Historic house in Ohio, United States

The Charles H. Moore House is a historic residence in the city of Wyoming, Ohio, United States. Built in 1910 and home for a short time to a leading oilman, it has been designated a historic site.

==Charles Moore==
Owner and president of the Moore Oil Company, Charles H. Moore was one of many wealthy men who lived in Wyoming and commuted to high-placed jobs in Cincinnati's economy. He only inhabited the house a short time before dying in 1911; following his death, it was sold to Ray and Mary Dollings, who resided on the property until 1937.

==Historic context==
Good transportation is a leading reason for Wyoming's prosperity. The city lies near the old pre-statehood road that connected Cincinnati with locations farther north, such as Fort Hamilton and Fallen Timbers. Curves in the road were cut off in 1806, forming a new road that is today followed by Springfield Pike through central Wyoming. Improvements in the 1830s only enhanced its importance. By this time, another mode of transportation had become significant: the Miami and Erie Canal was built a short distance to the east in 1828, and the village of Lockland grew up along its side. Railroads reached the city in 1851 with the construction of the Cincinnati, Hamilton, and Dayton Railroad on the border between Lockland and Wyoming.

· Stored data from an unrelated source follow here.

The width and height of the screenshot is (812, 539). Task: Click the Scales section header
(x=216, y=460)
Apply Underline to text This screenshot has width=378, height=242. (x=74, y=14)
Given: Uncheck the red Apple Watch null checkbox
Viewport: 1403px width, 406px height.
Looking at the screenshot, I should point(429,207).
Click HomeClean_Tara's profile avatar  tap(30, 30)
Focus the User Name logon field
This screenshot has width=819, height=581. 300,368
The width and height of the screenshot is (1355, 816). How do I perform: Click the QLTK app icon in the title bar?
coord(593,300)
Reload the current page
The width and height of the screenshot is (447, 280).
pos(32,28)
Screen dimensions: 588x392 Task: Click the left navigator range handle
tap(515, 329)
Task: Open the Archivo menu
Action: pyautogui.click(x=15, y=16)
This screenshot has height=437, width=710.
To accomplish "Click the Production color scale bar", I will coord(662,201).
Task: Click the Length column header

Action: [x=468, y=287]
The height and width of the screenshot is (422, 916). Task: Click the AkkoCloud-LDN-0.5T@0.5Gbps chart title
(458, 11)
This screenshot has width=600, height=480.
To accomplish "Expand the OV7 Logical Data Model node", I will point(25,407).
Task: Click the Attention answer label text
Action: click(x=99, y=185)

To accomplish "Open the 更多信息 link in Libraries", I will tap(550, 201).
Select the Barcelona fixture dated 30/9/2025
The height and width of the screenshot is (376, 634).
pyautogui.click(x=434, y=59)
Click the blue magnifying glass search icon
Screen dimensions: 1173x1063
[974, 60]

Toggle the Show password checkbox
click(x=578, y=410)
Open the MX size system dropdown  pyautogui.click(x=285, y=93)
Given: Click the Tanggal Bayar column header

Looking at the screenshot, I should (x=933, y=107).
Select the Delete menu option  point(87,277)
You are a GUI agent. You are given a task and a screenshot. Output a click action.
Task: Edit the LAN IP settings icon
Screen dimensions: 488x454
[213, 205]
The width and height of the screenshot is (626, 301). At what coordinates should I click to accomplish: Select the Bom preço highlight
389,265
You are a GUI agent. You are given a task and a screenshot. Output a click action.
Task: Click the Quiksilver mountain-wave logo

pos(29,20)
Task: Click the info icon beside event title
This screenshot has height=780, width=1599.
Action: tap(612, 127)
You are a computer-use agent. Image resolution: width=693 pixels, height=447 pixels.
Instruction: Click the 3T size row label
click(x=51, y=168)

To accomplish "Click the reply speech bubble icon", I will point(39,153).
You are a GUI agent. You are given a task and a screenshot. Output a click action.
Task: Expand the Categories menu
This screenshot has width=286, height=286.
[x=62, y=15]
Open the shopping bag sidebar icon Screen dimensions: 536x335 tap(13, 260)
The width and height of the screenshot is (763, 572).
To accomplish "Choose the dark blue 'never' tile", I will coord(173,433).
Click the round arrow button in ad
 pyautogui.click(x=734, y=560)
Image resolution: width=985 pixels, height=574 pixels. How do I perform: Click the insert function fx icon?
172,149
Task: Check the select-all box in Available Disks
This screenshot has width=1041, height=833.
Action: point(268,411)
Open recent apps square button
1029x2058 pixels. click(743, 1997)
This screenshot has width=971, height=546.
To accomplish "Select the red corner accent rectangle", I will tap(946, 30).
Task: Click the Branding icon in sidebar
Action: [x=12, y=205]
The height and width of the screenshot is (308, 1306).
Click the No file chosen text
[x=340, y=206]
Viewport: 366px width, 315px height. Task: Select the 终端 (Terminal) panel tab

Because of Wyoming's proximity to the industry of Lockland, its easy transportation to the booming city of Cincinnati, and its pleasant scenery, many wealthy industrialists purchased local farms and built grand country houses. Most such houses were built in the Wyoming Hills area, west of Springfield Pike; growth in this area continued until the coming of the Great Depression.

==Architecture==
Built in 1910 and designed by an unknown person, the Moore House is a weatherboarded building of two and a half stories resting atop a stone foundation. Brick details the structure, which is topped with a hip roof pierced with dormer windows on multiple sides, covered with slates, and supported with a cornice of brackets. A wrap-around porch with Ionic columns forms much of the facade, sheltering the first floor and providing support to the second. Were the porch removed, an overhang would be present on the right side of the house, as seen from the street. Underneath the porch, the first floor includes a prominent bay window to the right of the main entrance, which sits in the center of the facade. The overall shape of the house makes it typical of the American Foursquare style; this style was common in Wyoming's Village neighborhood, which was home to residents of more typical income than the wealthy denizens of the Wyoming Hills.

==Historic site==
In 1979, a local historic preservation group began a citywide survey to identify Wyoming's historic buildings, and this effort culminated with a multiple property submission of eighteen houses, the Wyoming Presbyterian Church, and one historic district (the Village) to the National Register of Historic Places in 1985. As part of this grouping, the Charles H. Moore House was listed on the Register in the following year, qualifying both because of its important architecture and because of its prominent original resident.